**DOCUMENT EXTRACT**
▬▬▬▬▬▬▬▬▬▬
Harue Kitamura (北村 春江 (Kitamura, Harue) born 11 July 1928) is a Japanese politician, lawyer, and feminist. She was the first woman to be elected mayor of a Japanese city, serving three terms as the mayor of Ashiya, Hyogo.

Early life[edit]

Kitamura was born in Kyoto on July 11, 1928. Raised in Osaka,[1] in 1952, she graduated from Ritsumeikan University's law department. After experiencing gender discrimination in the workplace, Kitamura decided to become a lawyer to improve conditions and reduce inequality. She became the first Ritsumeikan alumna to pass the bar exam in 1956.[1]

Career[edit]

In 1959, Kitamura started working at the Osaka Family Court, then from 1979 until 1991, at the Ashiya Education Commission to chair terms.[2]

Kitamura ran for mayor of Ashiya in 1991 as an independent, and became the first female mayor of a Japanese city.[3] Her main supporters were mothers who supported her plans for public school reform.[4] In 1992 Kitamura was presented with a Medal of Honor.

The Great Hanshin Earthquake occurred during her time in office, and 400 of Ashiya's citizens were killed. With transportation and official communications lines down, Kitamura had to call the mayors of Osaka, Beppu, and Izumo personally to ask for aid. Refugees stayed in city hall for weeks until housing was built.[2]

In 2003 Kitamura retired from political life, and chose not to run for re-election.[5][6] She was publicly recognized by the governor of Hyogo prefecture, Toshizō Ido, for her work. Kitamura was awarded the Order of the Rising Sun, 3rd Class, Gold Rays with Neck Ribbon (旭日中綬章, Kyokujitsu chūjushō) in 2004.[7]

Publications[edit]

  • Kitamura, Harue (1986). "Kazoku no henyō to fujin-mondai". In Inui, Shōzō; Hatanaka, Kazuo; Yamashita, Kenji (eds.). Gendai nihon no kokka to hō. Kōza gendai nihon shakai no kōzō henka (A Course on the structural change of modern Japanese society) (in Japanese). 2. Tōkyō: Yūhikaku. ISBN 978-4-641-07172-8. OCLC 833222266. chapter title: "Family Transformation and Problems around Women" (「家族の変容と婦人問題」, "Kazoku no henyō to fujin-mondai")
  • Kanehira, Teruko, ed. (1993). Danjo kyōdō shakai no sōzō [Creation of a society men and women collaborating]. 21-seiki no chihō jichi senryaku (in Japanese). 11. Kanehira, Teruko; Kitamura, Haruka; Tanaka, Masao; Ogino, Atsuko (panelists). Tōkyō: Gyōsei. OCLC 607133118. chapter title: "Panel discussion: Chief Executive Posts in Political Administration and Women" (「座談会 首長職と女性」, "Zadankai: Kubichō-shoku to josei")
▬▬▬▬▬▬▬▬▬▬
**GIVEN MATERIAL**
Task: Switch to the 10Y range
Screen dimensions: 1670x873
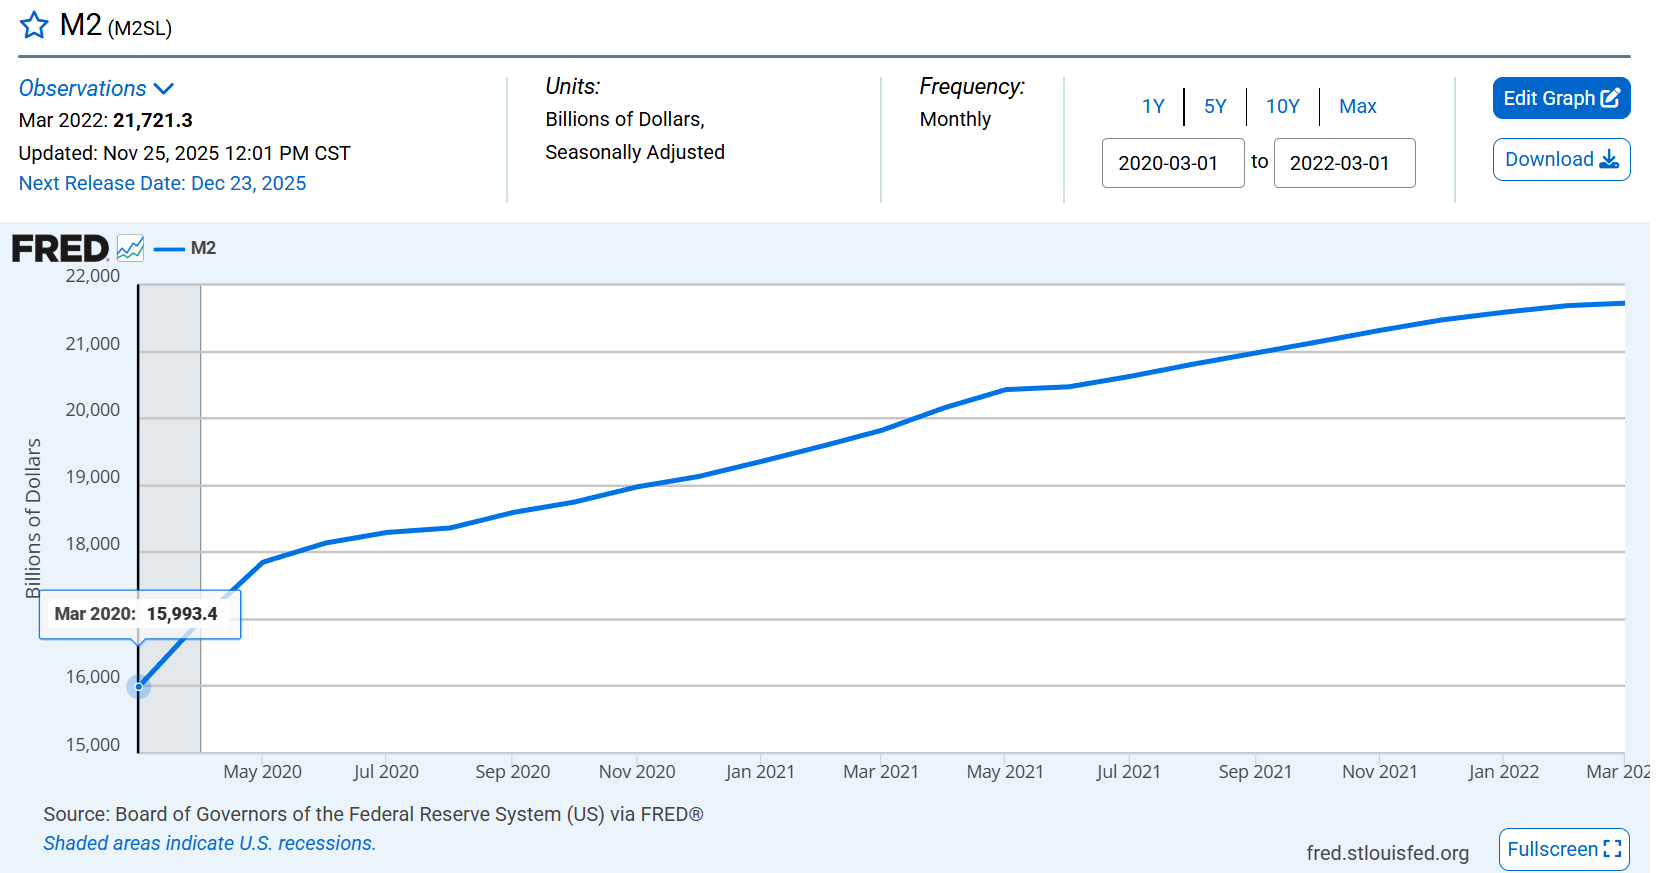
▬▬▬▬▬▬▬▬▬▬
**REQUIRED TASKS**
[a] Reproduce the portion of the Harue Kitamura article from "Harue Kitamura (北村" up to and including "of Ashiya, Hyogo.".
[b] Summarize the Harue Kitamura article in two sentences.

**ANSWERS FOR THE EXERCISE**
[a]
Harue Kitamura (北村 春江 (Kitamura, Harue) born 11 July 1928) is a Japanese politician, lawyer, and feminist. She was the first woman to be elected mayor of a Japanese city, serving three terms as the mayor of Ashiya, Hyogo.

[b] Harue Kitamura, a Japanese politician, lawyer, and feminist born in Kyoto in 1928, became a lawyer after experiencing gender discrimination in the workplace and later worked at the Osaka Family Court and the Ashiya Education Commission. Elected mayor of Ashiya in 1991 as the first woman to lead a Japanese city, she served three terms, guided the city through the Great Hanshin Earthquake, retired in 2003, and received the Order of the Rising Sun in 2004.